• **WORK REQUEST**: Write out every entry exactly as it appears.

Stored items
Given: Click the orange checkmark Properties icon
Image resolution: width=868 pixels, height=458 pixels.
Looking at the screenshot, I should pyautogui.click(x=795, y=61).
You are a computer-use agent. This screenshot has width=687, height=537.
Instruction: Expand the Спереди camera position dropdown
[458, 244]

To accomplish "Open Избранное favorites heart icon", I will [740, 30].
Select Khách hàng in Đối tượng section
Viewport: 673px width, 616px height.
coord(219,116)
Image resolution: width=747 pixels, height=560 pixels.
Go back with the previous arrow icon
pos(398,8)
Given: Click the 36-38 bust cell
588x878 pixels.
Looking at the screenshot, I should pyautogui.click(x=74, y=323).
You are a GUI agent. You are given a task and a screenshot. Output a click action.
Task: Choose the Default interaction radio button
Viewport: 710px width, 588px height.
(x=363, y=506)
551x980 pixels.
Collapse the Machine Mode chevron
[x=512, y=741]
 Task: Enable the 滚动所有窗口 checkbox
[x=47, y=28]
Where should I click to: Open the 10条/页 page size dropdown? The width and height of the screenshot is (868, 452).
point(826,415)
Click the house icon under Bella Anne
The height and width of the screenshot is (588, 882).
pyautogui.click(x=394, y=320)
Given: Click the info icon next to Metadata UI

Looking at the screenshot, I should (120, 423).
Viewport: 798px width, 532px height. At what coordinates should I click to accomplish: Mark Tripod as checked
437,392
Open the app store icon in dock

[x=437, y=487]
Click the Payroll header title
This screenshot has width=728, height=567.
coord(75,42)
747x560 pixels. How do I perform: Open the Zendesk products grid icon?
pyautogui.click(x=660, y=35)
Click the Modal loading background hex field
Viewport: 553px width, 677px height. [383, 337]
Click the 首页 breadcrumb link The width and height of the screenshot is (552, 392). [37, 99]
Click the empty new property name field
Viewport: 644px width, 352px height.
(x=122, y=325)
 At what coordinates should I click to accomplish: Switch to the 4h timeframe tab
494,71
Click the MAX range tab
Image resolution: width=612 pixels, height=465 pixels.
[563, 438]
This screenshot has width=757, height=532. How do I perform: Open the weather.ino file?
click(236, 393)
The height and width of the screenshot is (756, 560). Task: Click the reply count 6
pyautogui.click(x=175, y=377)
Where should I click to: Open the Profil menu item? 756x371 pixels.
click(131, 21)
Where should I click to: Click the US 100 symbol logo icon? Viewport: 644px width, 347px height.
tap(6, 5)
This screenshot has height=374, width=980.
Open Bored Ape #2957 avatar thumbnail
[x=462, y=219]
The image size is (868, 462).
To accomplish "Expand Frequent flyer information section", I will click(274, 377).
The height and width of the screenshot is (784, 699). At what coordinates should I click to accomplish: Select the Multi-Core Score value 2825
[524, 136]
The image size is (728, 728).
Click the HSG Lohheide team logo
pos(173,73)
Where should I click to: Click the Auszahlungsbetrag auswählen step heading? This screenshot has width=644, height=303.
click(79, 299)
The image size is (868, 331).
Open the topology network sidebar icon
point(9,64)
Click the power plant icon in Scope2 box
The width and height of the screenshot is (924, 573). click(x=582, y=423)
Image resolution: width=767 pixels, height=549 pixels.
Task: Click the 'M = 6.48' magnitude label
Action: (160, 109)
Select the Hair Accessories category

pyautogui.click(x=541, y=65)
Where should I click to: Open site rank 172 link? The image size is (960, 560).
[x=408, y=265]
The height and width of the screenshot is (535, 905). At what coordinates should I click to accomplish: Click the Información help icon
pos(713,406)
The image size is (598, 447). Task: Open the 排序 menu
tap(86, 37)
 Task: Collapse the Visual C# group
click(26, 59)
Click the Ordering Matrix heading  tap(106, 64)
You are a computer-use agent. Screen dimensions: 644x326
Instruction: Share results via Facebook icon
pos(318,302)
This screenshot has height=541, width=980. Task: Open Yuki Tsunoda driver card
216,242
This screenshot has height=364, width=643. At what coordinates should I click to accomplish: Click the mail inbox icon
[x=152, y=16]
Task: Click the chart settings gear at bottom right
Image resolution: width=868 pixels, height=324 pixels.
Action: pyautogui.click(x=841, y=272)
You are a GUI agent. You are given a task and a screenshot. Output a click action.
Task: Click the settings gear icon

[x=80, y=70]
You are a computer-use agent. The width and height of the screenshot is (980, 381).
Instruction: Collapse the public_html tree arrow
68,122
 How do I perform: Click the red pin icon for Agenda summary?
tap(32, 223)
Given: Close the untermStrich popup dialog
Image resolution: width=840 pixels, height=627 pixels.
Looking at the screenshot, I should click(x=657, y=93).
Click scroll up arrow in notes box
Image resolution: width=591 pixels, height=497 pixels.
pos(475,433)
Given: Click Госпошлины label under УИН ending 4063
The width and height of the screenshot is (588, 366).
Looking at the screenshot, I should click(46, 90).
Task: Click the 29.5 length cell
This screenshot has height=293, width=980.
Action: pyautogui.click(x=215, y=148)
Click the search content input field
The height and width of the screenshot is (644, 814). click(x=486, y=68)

• **RESPONSE TO THE EXERCISE**:
Given: Click the orange checkmark Properties icon
Image resolution: width=868 pixels, height=458 pixels.
Looking at the screenshot, I should pyautogui.click(x=795, y=61).
You are a computer-use agent. This screenshot has width=687, height=537.
Instruction: Expand the Спереди camera position dropdown
[458, 244]

To accomplish "Open Избранное favorites heart icon", I will [740, 30].
Select Khách hàng in Đối tượng section
Viewport: 673px width, 616px height.
coord(219,116)
Image resolution: width=747 pixels, height=560 pixels.
Go back with the previous arrow icon
pos(398,8)
Given: Click the 36-38 bust cell
588x878 pixels.
Looking at the screenshot, I should pyautogui.click(x=74, y=323).
You are a GUI agent. You are given a task and a screenshot. Output a click action.
Task: Choose the Default interaction radio button
Viewport: 710px width, 588px height.
(x=363, y=506)
551x980 pixels.
Collapse the Machine Mode chevron
[x=512, y=741]
 Task: Enable the 滚动所有窗口 checkbox
[x=47, y=28]
Where should I click to: Open the 10条/页 page size dropdown? The width and height of the screenshot is (868, 452).
point(826,415)
Click the house icon under Bella Anne
The height and width of the screenshot is (588, 882).
pyautogui.click(x=394, y=320)
Given: Click the info icon next to Metadata UI

Looking at the screenshot, I should (120, 423).
Viewport: 798px width, 532px height. At what coordinates should I click to accomplish: Mark Tripod as checked
437,392
Open the app store icon in dock

[x=437, y=487]
Click the Payroll header title
This screenshot has width=728, height=567.
coord(75,42)
747x560 pixels. How do I perform: Open the Zendesk products grid icon?
pyautogui.click(x=660, y=35)
Click the Modal loading background hex field
Viewport: 553px width, 677px height. [383, 337]
Click the 首页 breadcrumb link The width and height of the screenshot is (552, 392). [37, 99]
Click the empty new property name field
Viewport: 644px width, 352px height.
(x=122, y=325)
 At what coordinates should I click to accomplish: Switch to the 4h timeframe tab
494,71
Click the MAX range tab
Image resolution: width=612 pixels, height=465 pixels.
[563, 438]
This screenshot has width=757, height=532. How do I perform: Open the weather.ino file?
click(236, 393)
The height and width of the screenshot is (756, 560). Task: Click the reply count 6
pyautogui.click(x=175, y=377)
Where should I click to: Open the Profil menu item? 756x371 pixels.
click(131, 21)
Where should I click to: Click the US 100 symbol logo icon? Viewport: 644px width, 347px height.
tap(6, 5)
This screenshot has height=374, width=980.
Open Bored Ape #2957 avatar thumbnail
[x=462, y=219]
The image size is (868, 462).
To accomplish "Expand Frequent flyer information section", I will click(274, 377).
The height and width of the screenshot is (784, 699). At what coordinates should I click to accomplish: Select the Multi-Core Score value 2825
[524, 136]
The image size is (728, 728).
Click the HSG Lohheide team logo
pos(173,73)
Where should I click to: Click the Auszahlungsbetrag auswählen step heading? This screenshot has width=644, height=303.
click(79, 299)
The image size is (868, 331).
Open the topology network sidebar icon
point(9,64)
Click the power plant icon in Scope2 box
The width and height of the screenshot is (924, 573). click(x=582, y=423)
Image resolution: width=767 pixels, height=549 pixels.
Task: Click the 'M = 6.48' magnitude label
Action: (160, 109)
Select the Hair Accessories category

pyautogui.click(x=541, y=65)
Where should I click to: Open site rank 172 link? The image size is (960, 560).
[x=408, y=265]
The height and width of the screenshot is (535, 905). At what coordinates should I click to accomplish: Click the Información help icon
pos(713,406)
The image size is (598, 447). Task: Open the 排序 menu
tap(86, 37)
 Task: Collapse the Visual C# group
click(26, 59)
Click the Ordering Matrix heading  tap(106, 64)
You are a computer-use agent. Screen dimensions: 644x326
Instruction: Share results via Facebook icon
pos(318,302)
This screenshot has height=541, width=980. Task: Open Yuki Tsunoda driver card
216,242
This screenshot has height=364, width=643. At what coordinates should I click to accomplish: Click the mail inbox icon
[x=152, y=16]
Task: Click the chart settings gear at bottom right
Image resolution: width=868 pixels, height=324 pixels.
Action: pyautogui.click(x=841, y=272)
You are a GUI agent. You are given a task and a screenshot. Output a click action.
Task: Click the settings gear icon

[x=80, y=70]
You are a computer-use agent. The width and height of the screenshot is (980, 381).
Instruction: Collapse the public_html tree arrow
68,122
 How do I perform: Click the red pin icon for Agenda summary?
tap(32, 223)
Given: Close the untermStrich popup dialog
Image resolution: width=840 pixels, height=627 pixels.
Looking at the screenshot, I should click(x=657, y=93).
Click scroll up arrow in notes box
Image resolution: width=591 pixels, height=497 pixels.
pos(475,433)
Given: Click Госпошлины label under УИН ending 4063
The width and height of the screenshot is (588, 366).
Looking at the screenshot, I should click(46, 90).
Task: Click the 29.5 length cell
This screenshot has height=293, width=980.
Action: pyautogui.click(x=215, y=148)
Click the search content input field
The height and width of the screenshot is (644, 814). click(x=486, y=68)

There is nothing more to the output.